| WHAT THE EXERCISE ASKS |
Begin at the line below that has "[Open Pinterest] (117, 2271)" and stop after the line that has "[button] (85, 1269)". Please restate only those lines, word for word.

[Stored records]

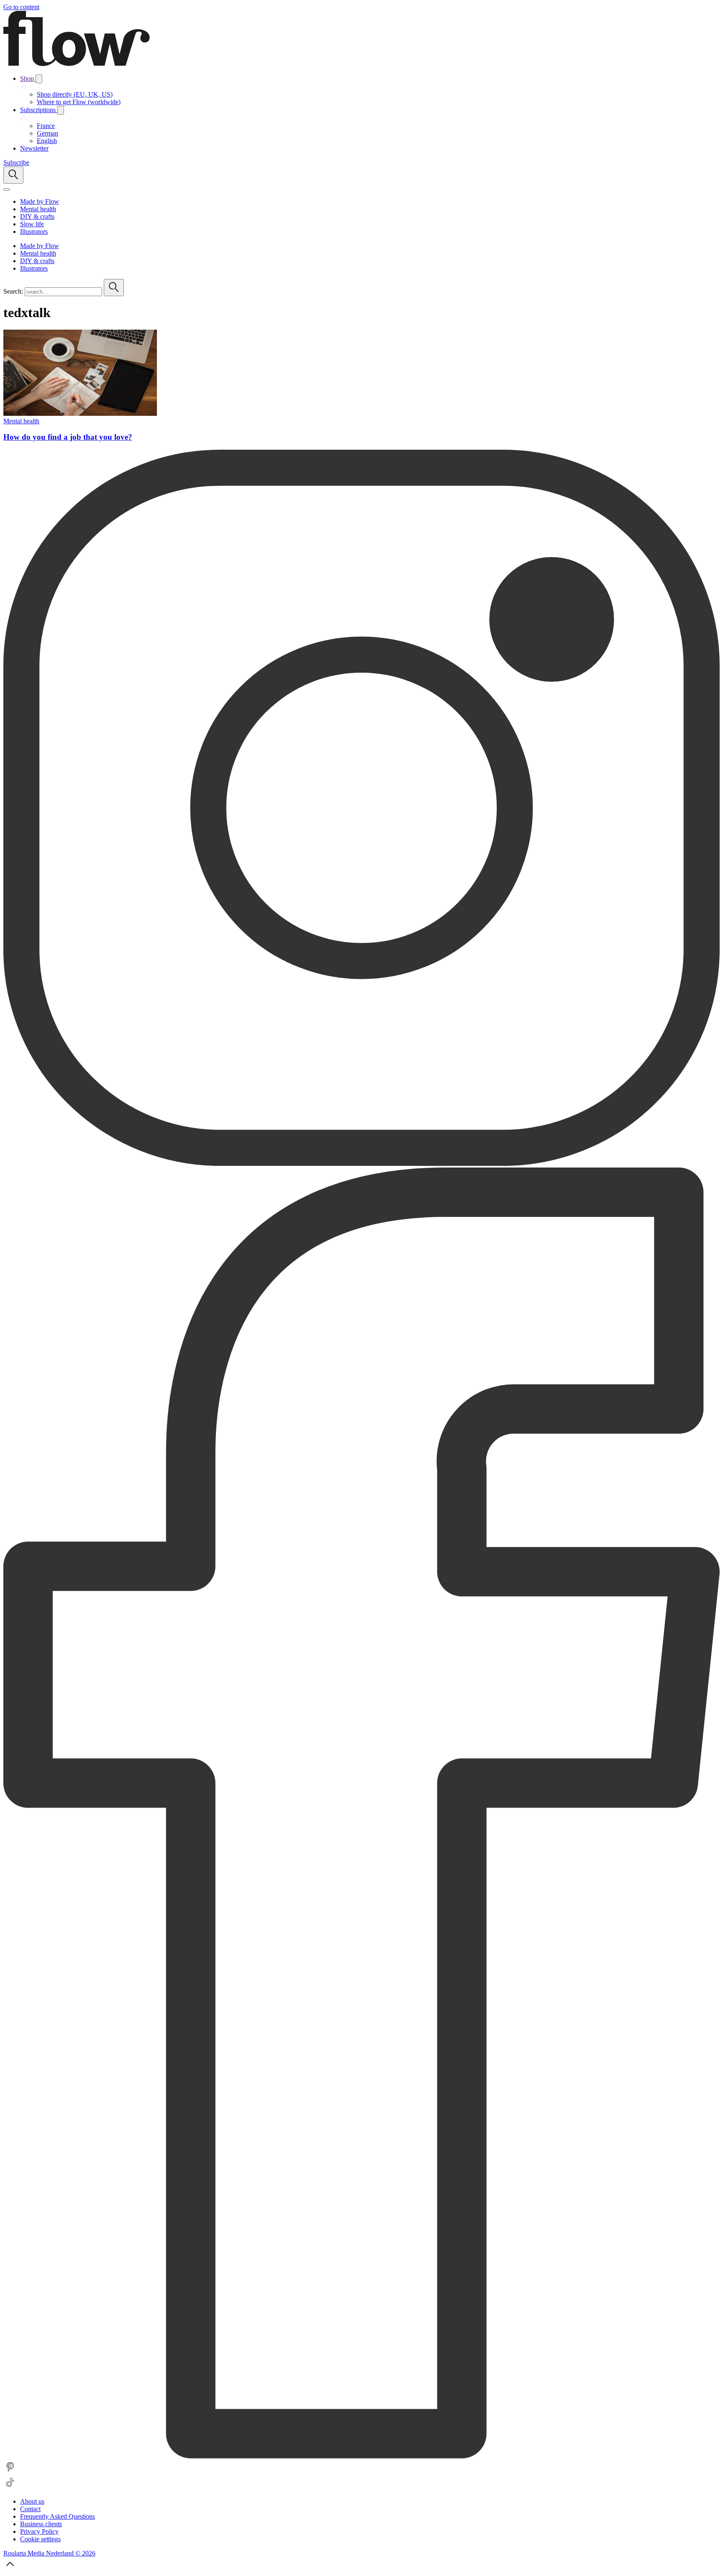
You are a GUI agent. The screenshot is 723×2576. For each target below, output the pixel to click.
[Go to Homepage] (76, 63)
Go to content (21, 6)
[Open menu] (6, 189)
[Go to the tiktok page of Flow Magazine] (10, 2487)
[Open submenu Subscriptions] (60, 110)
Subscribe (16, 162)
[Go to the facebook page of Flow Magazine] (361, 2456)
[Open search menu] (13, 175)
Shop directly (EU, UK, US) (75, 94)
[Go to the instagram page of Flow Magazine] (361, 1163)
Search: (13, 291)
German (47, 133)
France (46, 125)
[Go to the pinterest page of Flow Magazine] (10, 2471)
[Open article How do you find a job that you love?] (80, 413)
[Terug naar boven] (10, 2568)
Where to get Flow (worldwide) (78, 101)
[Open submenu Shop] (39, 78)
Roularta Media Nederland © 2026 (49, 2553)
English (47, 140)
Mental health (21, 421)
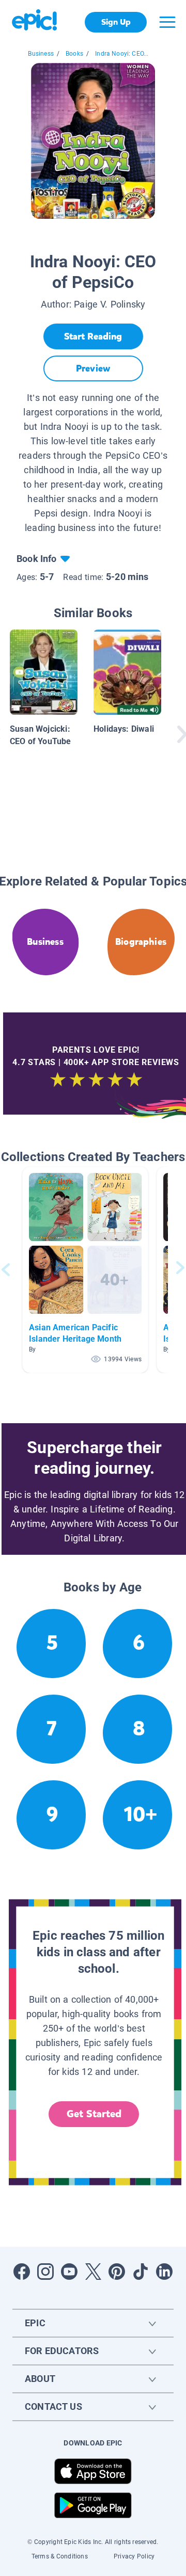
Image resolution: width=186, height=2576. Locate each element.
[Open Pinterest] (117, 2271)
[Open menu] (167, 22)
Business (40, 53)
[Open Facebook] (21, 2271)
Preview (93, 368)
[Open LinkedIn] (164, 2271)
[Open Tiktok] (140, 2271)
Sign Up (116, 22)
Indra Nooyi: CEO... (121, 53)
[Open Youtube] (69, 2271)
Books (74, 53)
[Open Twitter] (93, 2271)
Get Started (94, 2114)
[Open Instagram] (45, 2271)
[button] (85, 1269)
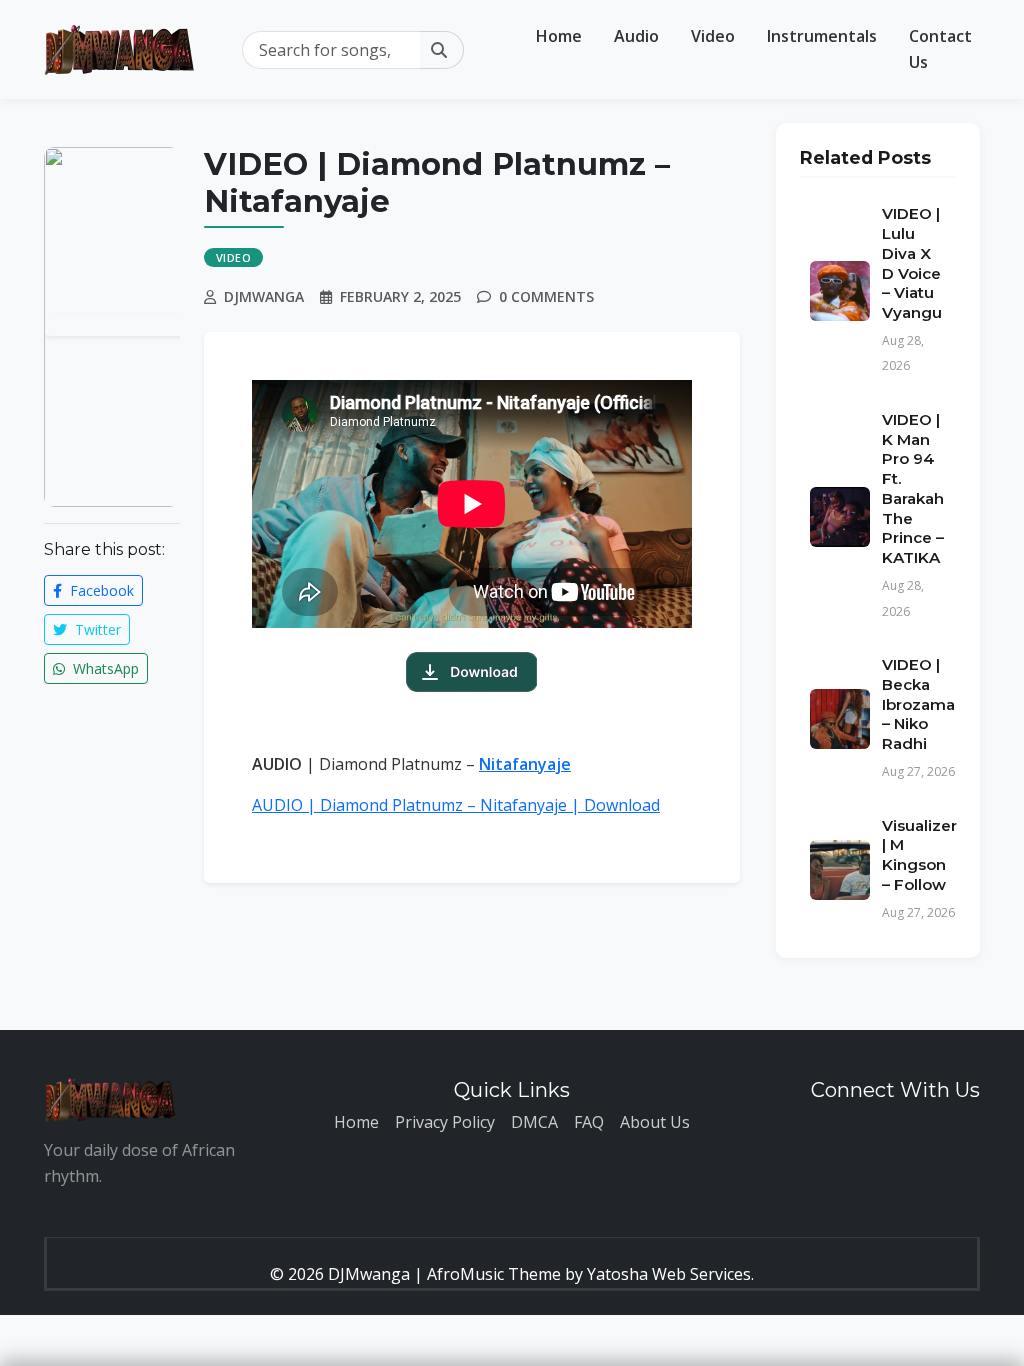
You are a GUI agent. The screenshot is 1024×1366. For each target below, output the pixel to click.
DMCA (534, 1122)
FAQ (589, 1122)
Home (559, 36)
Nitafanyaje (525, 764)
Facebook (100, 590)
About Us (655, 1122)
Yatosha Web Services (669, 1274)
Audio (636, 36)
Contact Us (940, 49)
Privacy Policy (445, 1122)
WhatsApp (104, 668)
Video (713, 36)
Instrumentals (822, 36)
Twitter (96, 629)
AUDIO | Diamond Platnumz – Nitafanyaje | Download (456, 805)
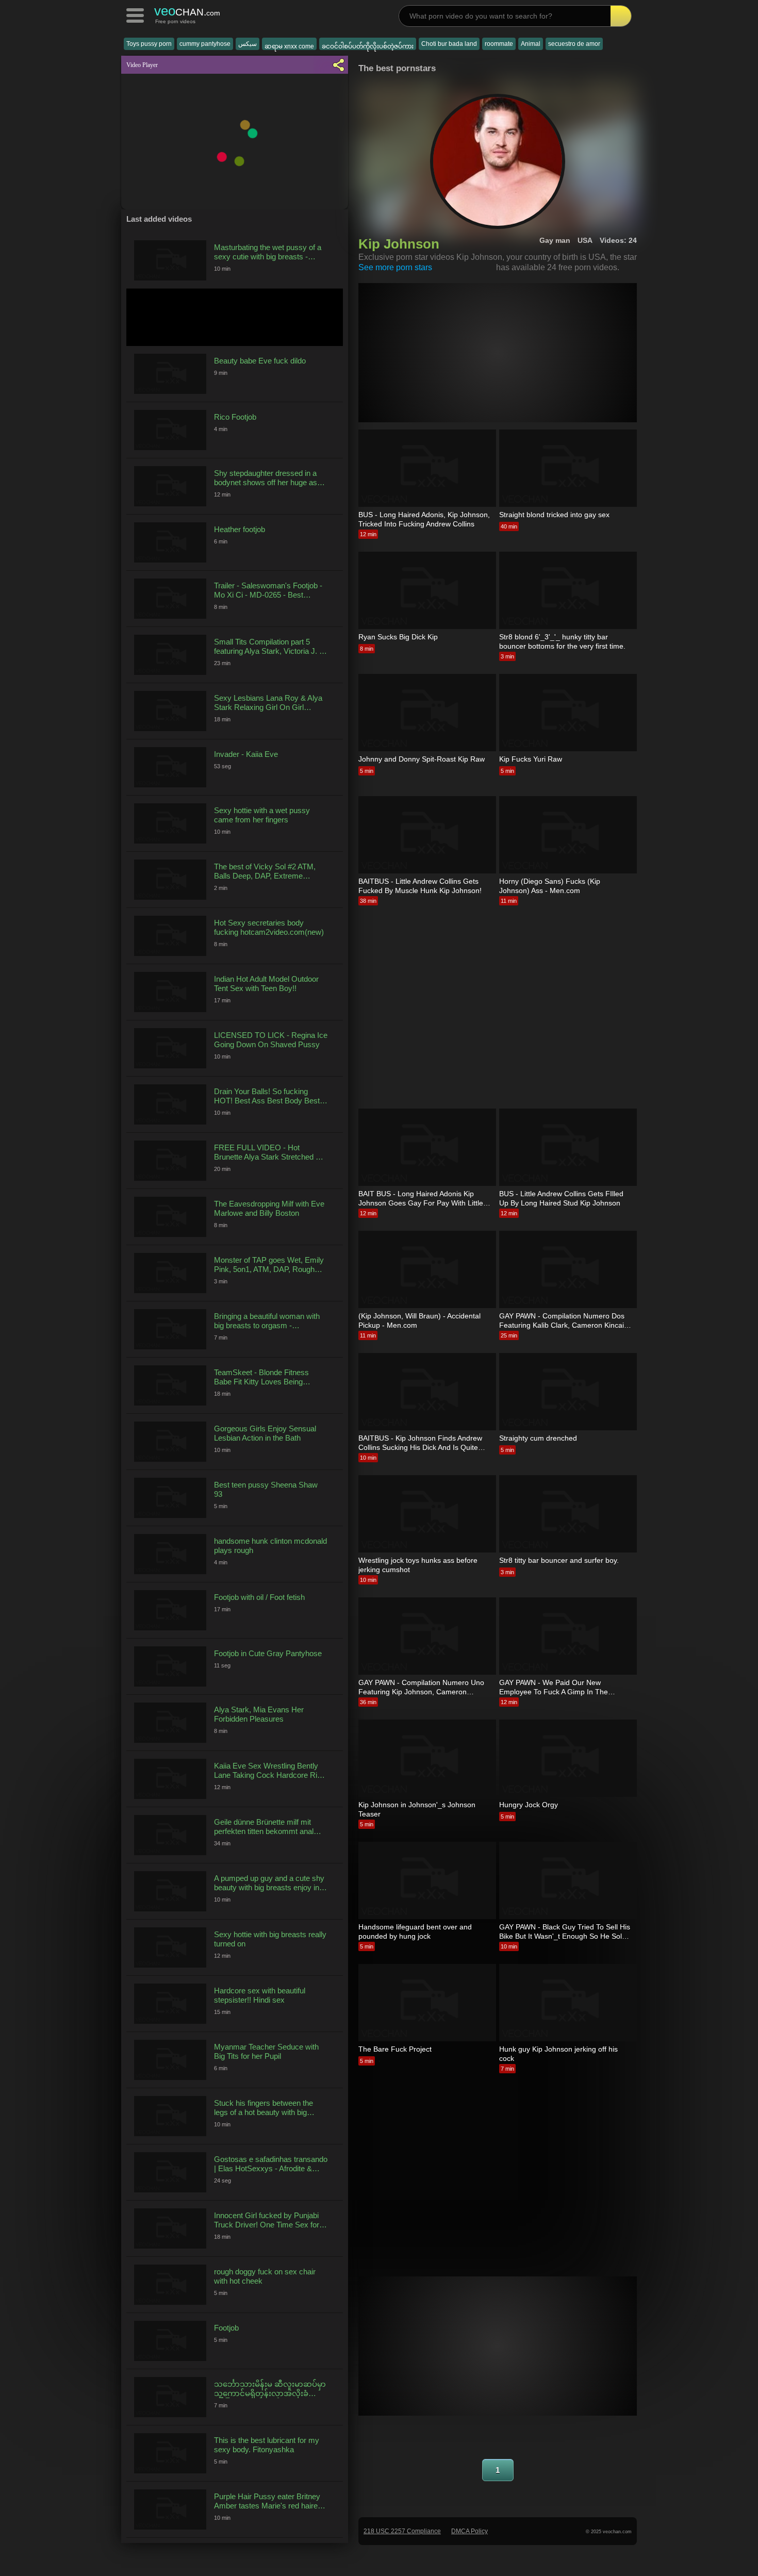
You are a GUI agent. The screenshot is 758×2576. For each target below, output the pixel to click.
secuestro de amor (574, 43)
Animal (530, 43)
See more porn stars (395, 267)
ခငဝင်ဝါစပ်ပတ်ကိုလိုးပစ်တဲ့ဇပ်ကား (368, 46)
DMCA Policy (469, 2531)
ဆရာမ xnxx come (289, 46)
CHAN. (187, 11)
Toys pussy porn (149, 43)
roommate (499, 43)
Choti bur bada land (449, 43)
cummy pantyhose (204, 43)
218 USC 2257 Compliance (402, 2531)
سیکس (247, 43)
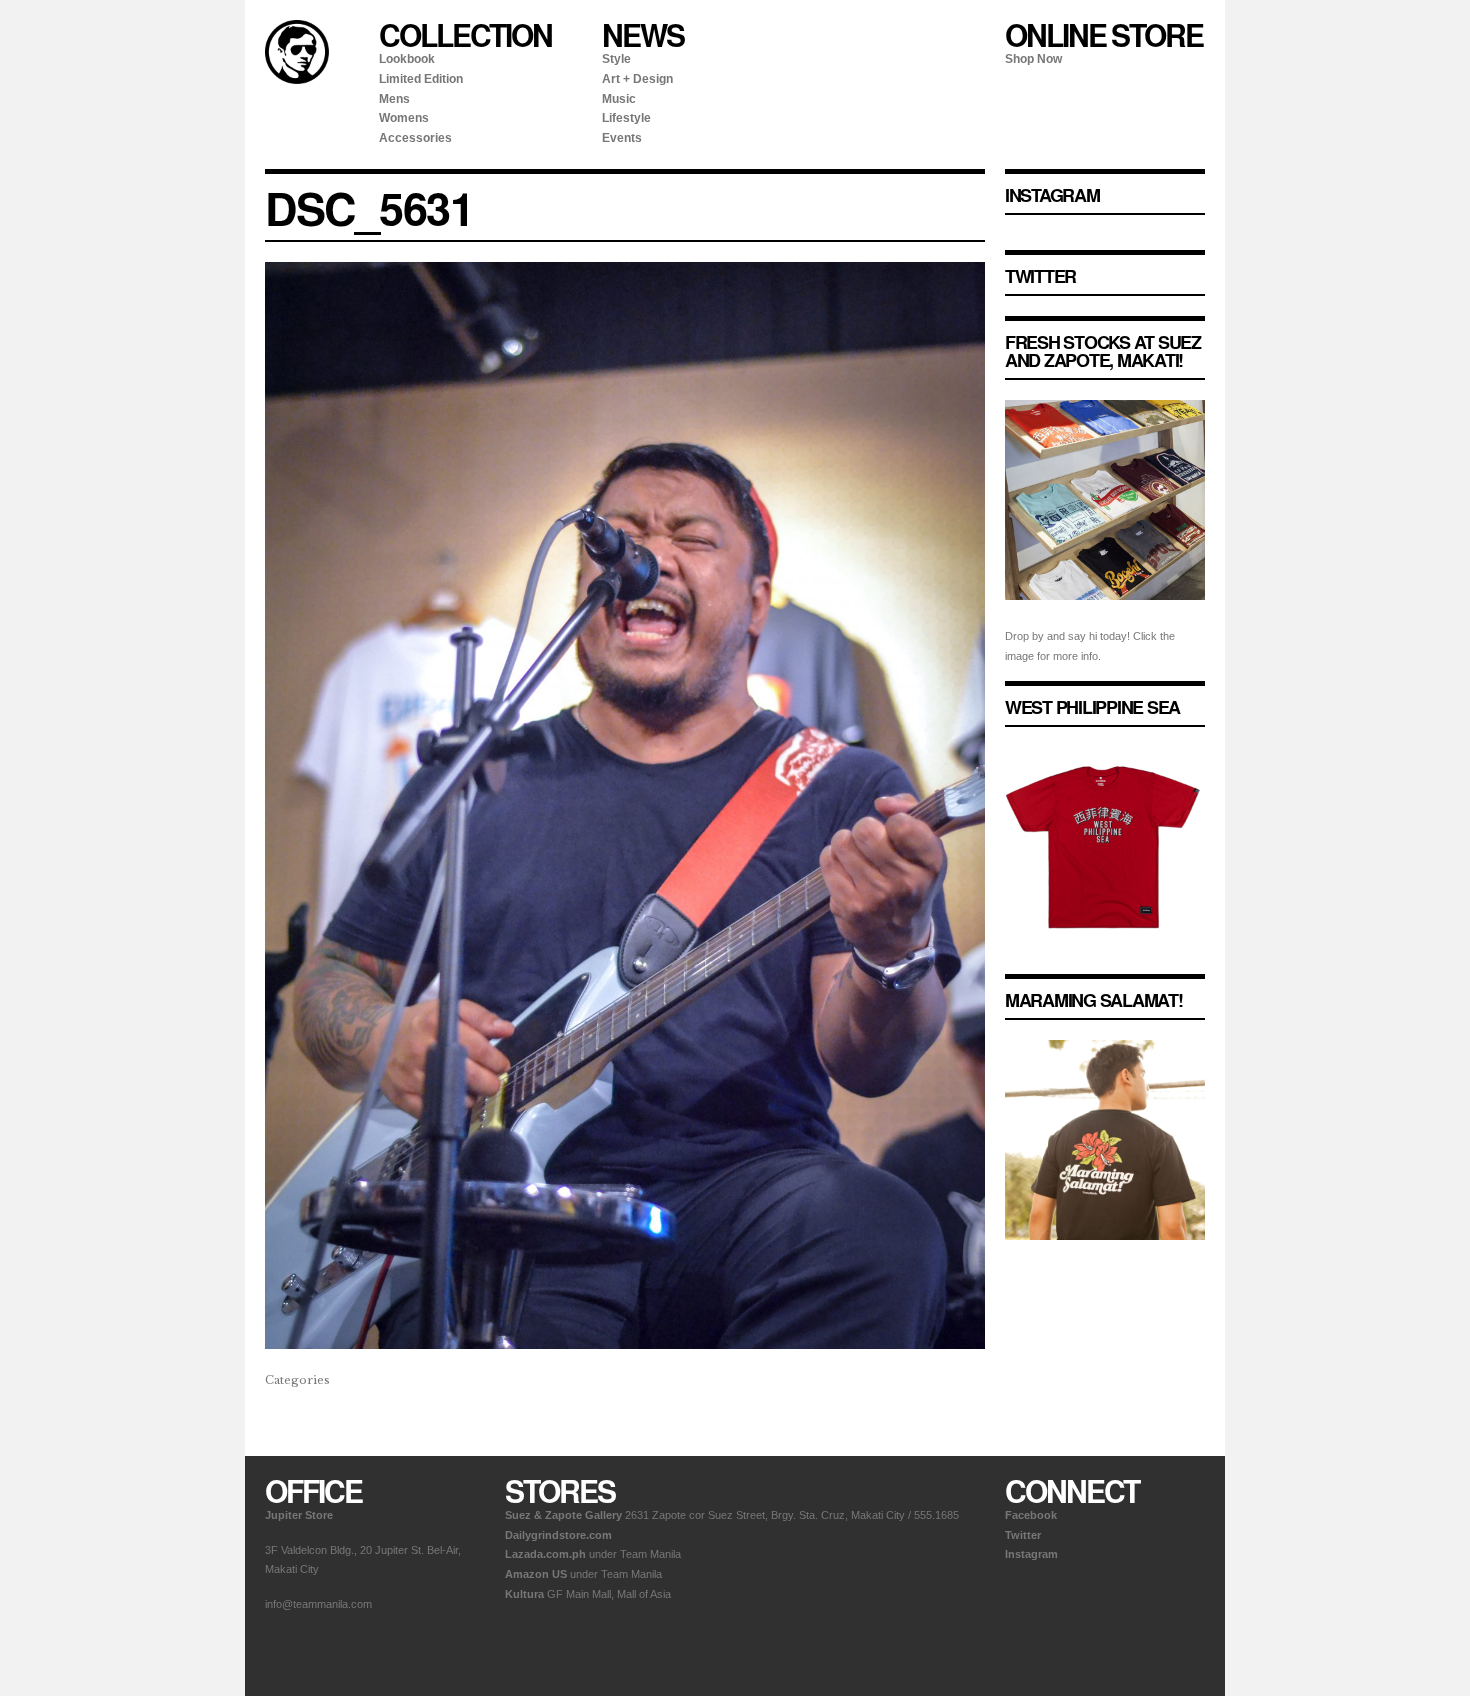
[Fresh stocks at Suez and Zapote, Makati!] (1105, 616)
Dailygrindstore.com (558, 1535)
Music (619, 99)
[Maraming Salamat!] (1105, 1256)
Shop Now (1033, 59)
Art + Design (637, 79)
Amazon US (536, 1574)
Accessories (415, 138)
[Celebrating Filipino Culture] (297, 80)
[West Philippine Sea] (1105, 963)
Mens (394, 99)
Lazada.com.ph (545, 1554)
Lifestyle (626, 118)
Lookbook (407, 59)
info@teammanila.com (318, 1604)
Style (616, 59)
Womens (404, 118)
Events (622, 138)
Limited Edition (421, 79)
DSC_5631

| RESPONSE BELOW |
[Open Pinterest] (117, 2271)
[Open menu] (167, 22)
Business (40, 53)
[Open Facebook] (21, 2271)
Preview (93, 368)
[Open LinkedIn] (164, 2271)
[Open Tiktok] (140, 2271)
Sign Up (116, 22)
Indra Nooyi: CEO... (121, 53)
[Open Youtube] (69, 2271)
Books (74, 53)
[Open Twitter] (93, 2271)
Get Started (94, 2114)
[Open Instagram] (45, 2271)
[button] (85, 1269)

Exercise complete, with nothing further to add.